Así que me he vacunado por presión de los próximos y de la sociedad, pero sigo pensando lo mismo que pensaba: tenemos vacunas que no sabemos ni de dónde vienen ni a dónde nos llevan. Lo sabremos cuando comprobemos los efectos secundarios de una operación global que ha colocado a la humanidad entera como conejillo de indias de los grandes laboratorios farmacéuticos.

Y ahora viene lo segundo: sabemos muy poco del virus pero los científicos, los expertos, los políticos, los médicos, hablan como si lo supieran todo… y lo cierto es que van dando palos de ciego. Les haría falta un adarme de humildad.

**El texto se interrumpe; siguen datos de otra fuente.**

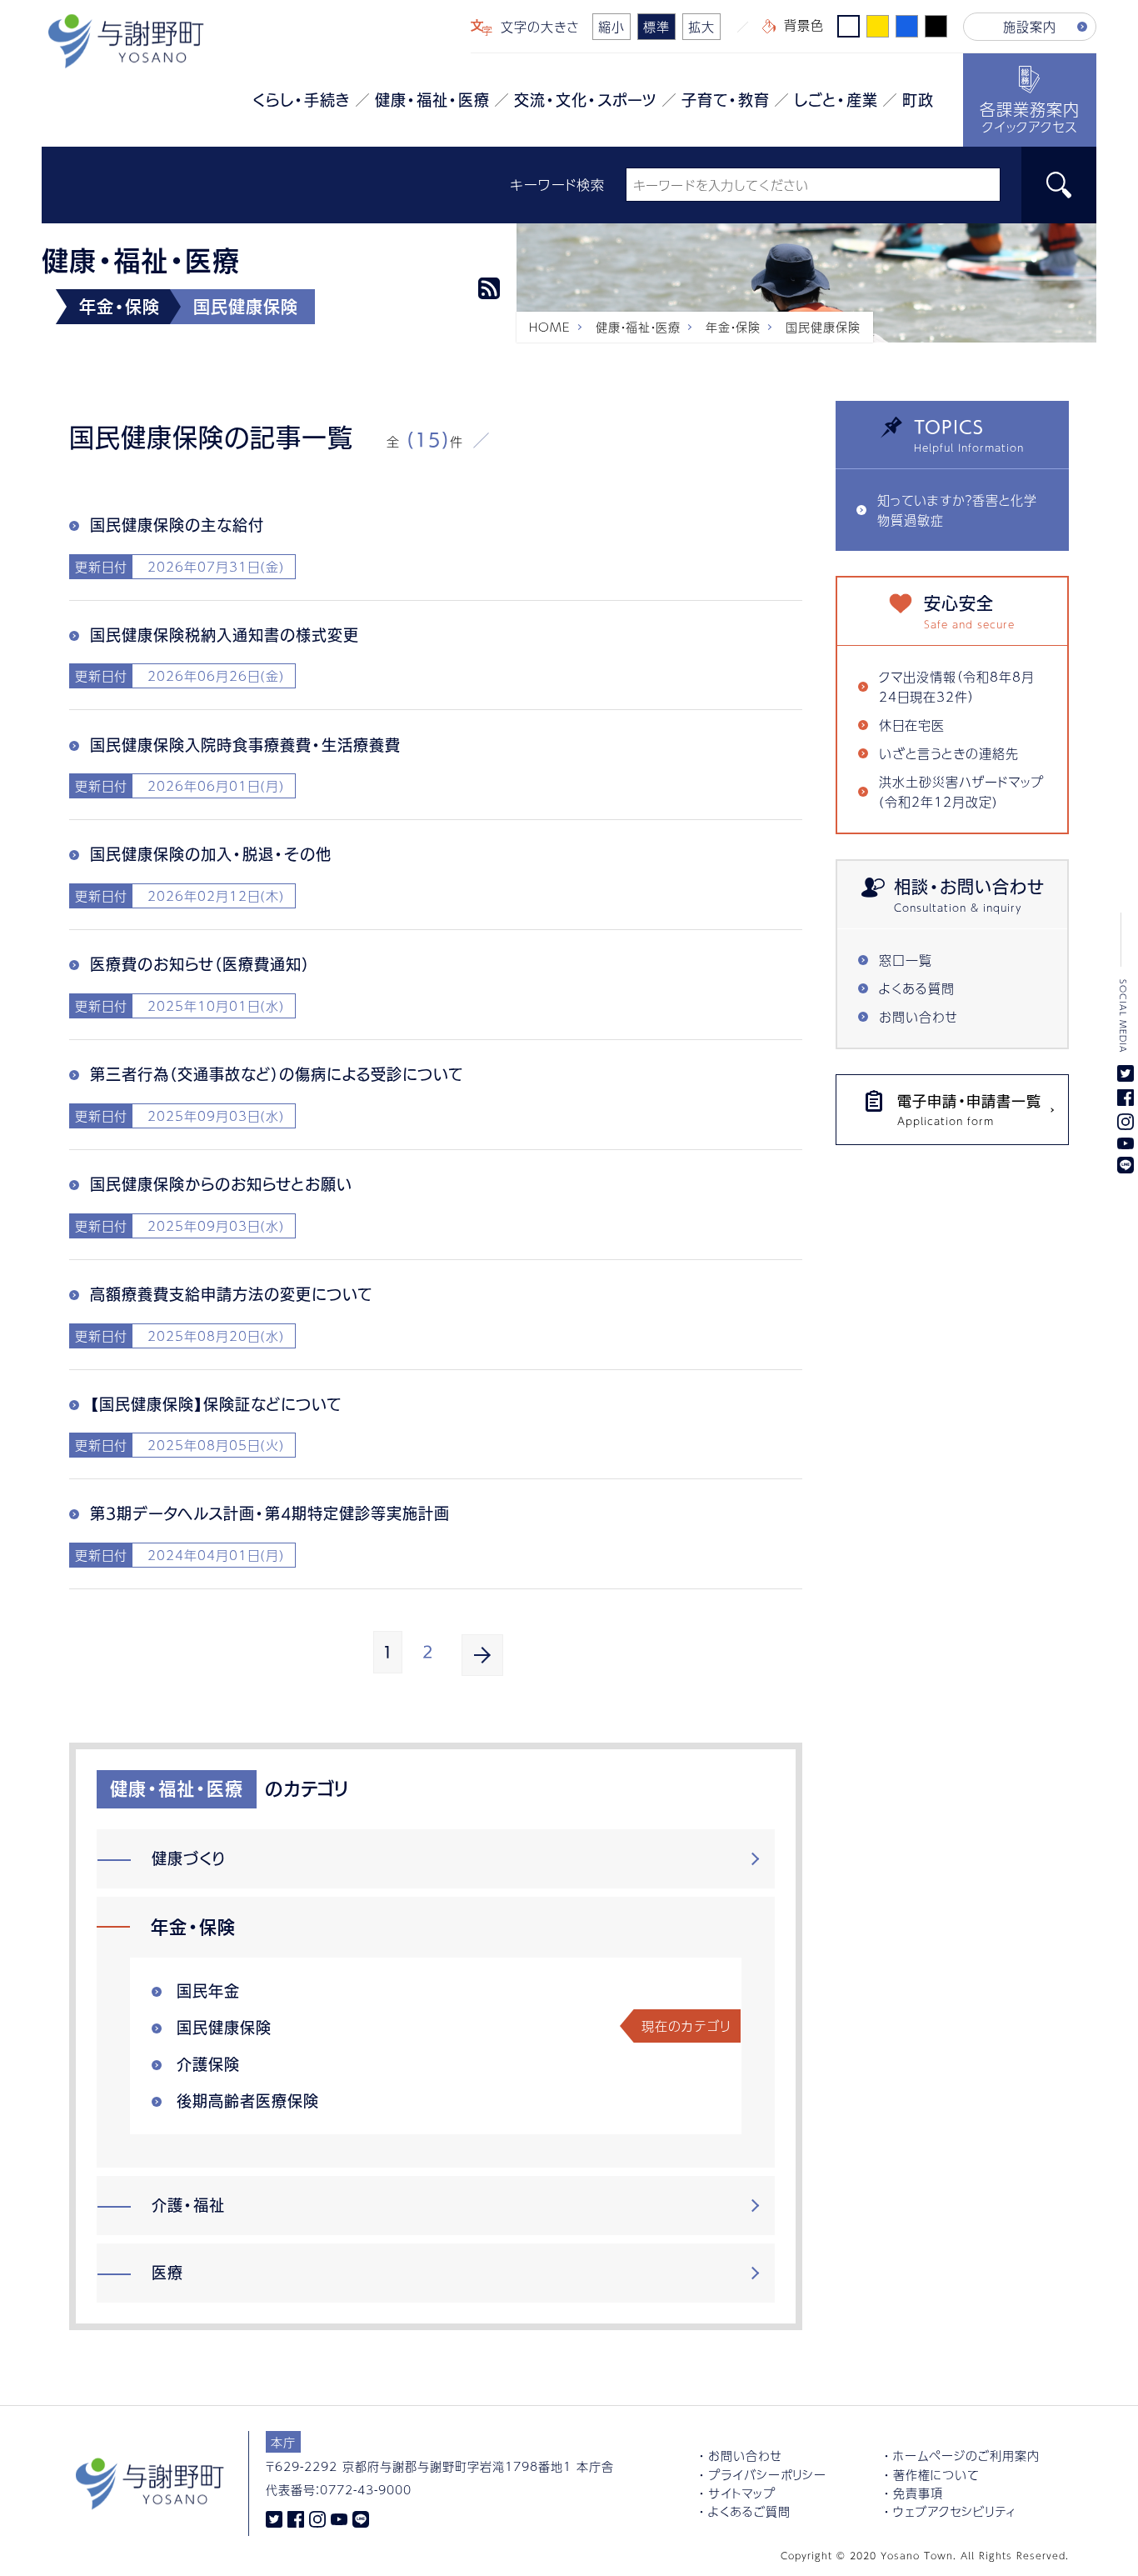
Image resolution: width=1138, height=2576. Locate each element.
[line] (360, 2517)
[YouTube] (339, 2517)
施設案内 (1029, 26)
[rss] (489, 288)
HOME (550, 327)
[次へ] (482, 1655)
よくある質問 (917, 988)
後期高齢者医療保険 (248, 2100)
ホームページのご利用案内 (966, 2455)
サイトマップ (742, 2492)
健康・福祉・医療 (432, 100)
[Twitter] (274, 2517)
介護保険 (208, 2064)
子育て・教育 (725, 100)
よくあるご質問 (749, 2511)
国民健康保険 (224, 2027)
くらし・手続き (301, 100)
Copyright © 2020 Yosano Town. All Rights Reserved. (925, 2555)
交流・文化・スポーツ (585, 100)
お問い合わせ (918, 1016)
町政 (918, 100)
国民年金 (208, 1990)
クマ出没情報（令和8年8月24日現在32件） (957, 686)
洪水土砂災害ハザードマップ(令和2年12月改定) (961, 791)
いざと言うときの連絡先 (949, 753)
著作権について (936, 2474)
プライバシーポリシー (767, 2474)
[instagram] (317, 2517)
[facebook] (295, 2517)
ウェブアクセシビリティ (954, 2511)
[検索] (1058, 185)
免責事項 (918, 2492)
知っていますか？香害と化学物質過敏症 (957, 509)
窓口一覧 (905, 959)
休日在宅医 (912, 724)
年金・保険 (733, 327)
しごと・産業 (836, 100)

Un virus cuyo origen desconocemos, cuya propagación también desconocemos… por el aire, nos dicen. No, si te parece, va a ser un virus dotado de extremidades inferiores que se introducen por la nariz y caminan hacia nuestros pulmones. Un virus contra el que no existen tratamientos claros -y si existen, no se ponen en práctica- que afecta a cada cual según le viene en gana, del que desconocemos su perdurabilidad -al igual que la duración del efecto de las vacunas- y lo más importante y peligroso: un virus que se está empleando para conseguir una sociedad sumisa, totalitaria, esclavizada, dominada por el pánico a la muerte y engañada como no recuerdo otra época histórica en que lo haya sido con tanta mendacidad y tanta mala uva.

Continúo pensando que la mejor vacuna contra el virus es la Eucaristía porque el Covid ha dilapidado el mayor tesoro del ser humano: su confianza en Cristo, su abandono en manos de la Providencia

Se ha hecho realidad aquella frase brillante, pronunciada por una mujer anónima, barcelonesa, ante las cámaras de TV, al comienzo de la epidemia: “Para vivir, así prefiero el virus”.

Conclusión: sigo siendo tan renuente a las vacunas como al comienzo y continúo tan pasmado como hace un año sobre el engreimiento científico. Pero me he vacunado, tras rechazar hacerlo en las dos ocasiones en que me lo solicitaron oficialmente, para aplacar el nerviosismo de mis próximos y para que me dejen en paz.

Y además, con un cierto cargo de conciencia. Como ya he escrito en Hispanidad, reiteradamente, me temo que la vacunación general ayuda a que quede sin respuesta uno de los grandes misterios -engaños- del coronavirus: ¿por qué razón avanza tan despacio la lucha de nuestro sistema inmunitario, creado por Dios, que siempre es el que ha derrotado a todo tipo de virus?

Lo único que sabemos del covid es que se está empleando para conseguir una sociedad de esclavos, dominados por el pánico a la muerte y engañados con mucha mendacidad y mucha mala uva

Y sí, por supuesto, continúo pensando que la mejor vacuna contra el virus es la Eucaristía, que no sólo ayuda al cuerpo sino al alma, el más dañado por este virus, que en tantos y tantas -‘tantes’ no lo sé- ha dilapidado el mayor tesoro del ser humano: su confianza en Cristo, su abandono en manos de la Providencia, lo que los místicos llamaban la infancia espiritual.

Me he vacunado, sí, he cedido pero muy a mi pesar. Y sigo en las mismas coordenadas: comprendo a quien se vacuna y respaldo al que decide no hacerlo, que no es idiota, como dicen los idiotas de La Sexta, sino alguien que se rebela contra los engaños del Covid y la utilización de un virus real para una campaña irreal.